Was eint diese Menschen? Es ist ein Allerlei, eine Art Mischung aus Angst vor dem eigenen Abstieg und der Sorge um das Land. Glaube ich. Ich bin erst zwei Monate hier und taste mich langsam heran an das politische Geschehen. Vieles ist noch angelesen statt schon erlebt. Deshalb halte ich mich auch zurück, in diesem Protest vor dem Präsidentenpalast den Beginn von etwas Größerem zu erkennen. Ja, es waren so viele Leute da, dass die Plaza de Mayo nicht genug Platz für alle bot und die Menge noch die anliegenden Straßen blockierte. Ja, es hat sich etwas entladen. Aber wie viel davon war über Facebook angeleiertes Ich-muss-dabei-sein-Happening? Wie viel Eventprotest? Ich weiß es nicht.

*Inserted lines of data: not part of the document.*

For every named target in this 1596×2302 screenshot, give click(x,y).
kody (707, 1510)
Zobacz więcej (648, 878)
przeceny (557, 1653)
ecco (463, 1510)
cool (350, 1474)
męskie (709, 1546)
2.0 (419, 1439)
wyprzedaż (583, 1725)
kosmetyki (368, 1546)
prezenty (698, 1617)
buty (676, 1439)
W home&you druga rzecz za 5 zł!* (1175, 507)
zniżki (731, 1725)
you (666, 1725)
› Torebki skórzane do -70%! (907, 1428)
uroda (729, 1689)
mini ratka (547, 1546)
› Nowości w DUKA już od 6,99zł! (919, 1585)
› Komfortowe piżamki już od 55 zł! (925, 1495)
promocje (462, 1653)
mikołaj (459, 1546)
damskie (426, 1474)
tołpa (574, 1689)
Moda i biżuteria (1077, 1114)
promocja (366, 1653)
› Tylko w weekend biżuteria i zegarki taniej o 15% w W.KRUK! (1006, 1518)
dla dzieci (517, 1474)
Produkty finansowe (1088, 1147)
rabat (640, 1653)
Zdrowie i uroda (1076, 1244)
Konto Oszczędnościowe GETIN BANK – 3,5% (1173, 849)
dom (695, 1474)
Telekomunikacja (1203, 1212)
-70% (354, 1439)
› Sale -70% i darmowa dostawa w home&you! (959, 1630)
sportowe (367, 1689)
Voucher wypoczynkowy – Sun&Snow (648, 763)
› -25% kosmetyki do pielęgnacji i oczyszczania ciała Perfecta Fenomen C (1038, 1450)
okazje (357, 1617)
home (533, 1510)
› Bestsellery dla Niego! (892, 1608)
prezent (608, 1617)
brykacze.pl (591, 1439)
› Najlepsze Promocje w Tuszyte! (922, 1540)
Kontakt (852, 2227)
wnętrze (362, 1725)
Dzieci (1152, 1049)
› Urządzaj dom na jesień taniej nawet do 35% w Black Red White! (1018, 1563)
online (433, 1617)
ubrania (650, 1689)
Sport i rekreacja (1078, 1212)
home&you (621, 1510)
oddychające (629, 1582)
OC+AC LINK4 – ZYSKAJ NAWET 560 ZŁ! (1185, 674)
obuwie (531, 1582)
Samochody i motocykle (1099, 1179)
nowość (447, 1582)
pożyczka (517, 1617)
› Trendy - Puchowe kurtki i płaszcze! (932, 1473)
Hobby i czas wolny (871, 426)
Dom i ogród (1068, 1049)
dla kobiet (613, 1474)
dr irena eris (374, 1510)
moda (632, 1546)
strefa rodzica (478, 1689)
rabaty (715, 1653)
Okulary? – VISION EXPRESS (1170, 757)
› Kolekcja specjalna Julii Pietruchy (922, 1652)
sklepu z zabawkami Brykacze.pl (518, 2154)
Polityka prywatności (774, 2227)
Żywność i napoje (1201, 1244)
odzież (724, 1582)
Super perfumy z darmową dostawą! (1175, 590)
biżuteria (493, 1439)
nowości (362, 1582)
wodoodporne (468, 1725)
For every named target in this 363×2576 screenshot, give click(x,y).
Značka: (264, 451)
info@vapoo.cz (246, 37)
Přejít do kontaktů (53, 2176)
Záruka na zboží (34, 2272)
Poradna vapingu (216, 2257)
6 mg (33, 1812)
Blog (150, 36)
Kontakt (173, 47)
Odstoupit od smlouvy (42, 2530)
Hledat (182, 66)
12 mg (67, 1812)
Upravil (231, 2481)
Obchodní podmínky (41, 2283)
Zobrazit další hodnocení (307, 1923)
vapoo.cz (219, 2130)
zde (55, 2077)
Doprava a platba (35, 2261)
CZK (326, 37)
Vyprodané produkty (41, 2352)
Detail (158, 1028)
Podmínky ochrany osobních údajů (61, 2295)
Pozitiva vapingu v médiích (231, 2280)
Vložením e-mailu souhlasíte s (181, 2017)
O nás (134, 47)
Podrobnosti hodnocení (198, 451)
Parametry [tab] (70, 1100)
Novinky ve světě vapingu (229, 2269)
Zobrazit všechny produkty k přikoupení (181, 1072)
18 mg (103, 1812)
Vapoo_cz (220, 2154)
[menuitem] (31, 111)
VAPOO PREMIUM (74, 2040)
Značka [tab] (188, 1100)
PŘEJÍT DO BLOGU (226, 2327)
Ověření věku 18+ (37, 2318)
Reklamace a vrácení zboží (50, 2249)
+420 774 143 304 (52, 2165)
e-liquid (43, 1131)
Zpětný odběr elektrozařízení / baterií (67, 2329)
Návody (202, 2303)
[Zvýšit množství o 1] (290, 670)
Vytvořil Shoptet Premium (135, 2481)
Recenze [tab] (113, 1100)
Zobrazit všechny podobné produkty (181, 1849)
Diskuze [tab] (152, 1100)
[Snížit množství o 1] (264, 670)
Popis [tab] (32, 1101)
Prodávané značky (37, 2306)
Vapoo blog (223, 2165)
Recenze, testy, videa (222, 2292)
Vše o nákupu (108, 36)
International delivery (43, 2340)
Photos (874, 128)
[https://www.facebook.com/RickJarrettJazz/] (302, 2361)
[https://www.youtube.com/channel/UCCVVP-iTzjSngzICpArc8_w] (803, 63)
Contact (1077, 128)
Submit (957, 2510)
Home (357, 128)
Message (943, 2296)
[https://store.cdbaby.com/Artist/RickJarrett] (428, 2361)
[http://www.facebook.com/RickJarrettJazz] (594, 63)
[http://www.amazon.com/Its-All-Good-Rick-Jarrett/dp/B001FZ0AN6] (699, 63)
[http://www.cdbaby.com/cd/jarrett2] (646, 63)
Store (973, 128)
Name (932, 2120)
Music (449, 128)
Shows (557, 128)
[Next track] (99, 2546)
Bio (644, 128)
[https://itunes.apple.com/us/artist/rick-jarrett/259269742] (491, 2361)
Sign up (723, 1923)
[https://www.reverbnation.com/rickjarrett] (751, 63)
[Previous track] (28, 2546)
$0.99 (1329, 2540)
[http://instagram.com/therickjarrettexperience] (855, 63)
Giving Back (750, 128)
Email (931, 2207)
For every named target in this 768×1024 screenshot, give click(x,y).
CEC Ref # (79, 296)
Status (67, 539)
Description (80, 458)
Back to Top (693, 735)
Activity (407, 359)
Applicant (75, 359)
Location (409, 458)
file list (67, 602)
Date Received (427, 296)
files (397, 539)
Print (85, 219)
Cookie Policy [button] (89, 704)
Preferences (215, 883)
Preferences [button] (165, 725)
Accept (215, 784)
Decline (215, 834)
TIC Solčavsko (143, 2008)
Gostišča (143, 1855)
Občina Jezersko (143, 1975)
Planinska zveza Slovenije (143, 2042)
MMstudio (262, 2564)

Aber dieser große Platz ist ein kleiner Fleck in dieser Stadt und damit auch nur ein winziger Ausschnitt der politischen Wirklichkeit in einem Land, das fast achtmal so groß ist wie Deutschland. Und ihre Anhänger, ja Verehrer hat diese Präsidentin nach wie vor.

Es geht natürlich um die Inflation, die irgendwo zwischen 20 und 30 Prozent galoppiert und die Löhne auffrisst, es geht um steigende Steuern, aus denen die Präsidentin ihre Wohltaten für die ärmeren Schichten bezahlt, es geht immer auch um Kriminalität. In jedem Wahlkampf der jüngeren Zeit ist innere Sicherheit ein wichtiges Thema gewesen. Die Leute verbarrikadieren sich zu Hause und leben in einer Art Gefängnis. Terrassen und Fenster sind vergittert, die Türen alarmgesichert, Eingänge von Kameras überwacht. Wer es sich leisten kann, zieht gleich in eine »gated community«. Unabhängig davon, wie sicher und unsicher das Leben hier ist – Angst lässt sich nicht einzäunen, nicht wegsperren. Vielleicht wächst das Gefühl der Unsicherheit eher, wenn man in einem Hochsicherheitstrakt lebt.

Der stärkste Kleber, der den Protest der Mittelschicht zusammenhält, scheinen mir aber die Präsidentin selbst und ihre Regierung zu sein. Es ist das Gefühl, dass Politiker regieren, als wäre der Staat ein Familienbetrieb und ihr Privateigentum. Mitglieder der Nachwuchsorganisation »La Cámpora«, angeführt vom Präsidentensohn Máximo, sollen, so hört man, reihenweise in Ministerien einziehen und Schaltstellen besetzen. Jung sind sie, gut ausgebildet und machthungrig.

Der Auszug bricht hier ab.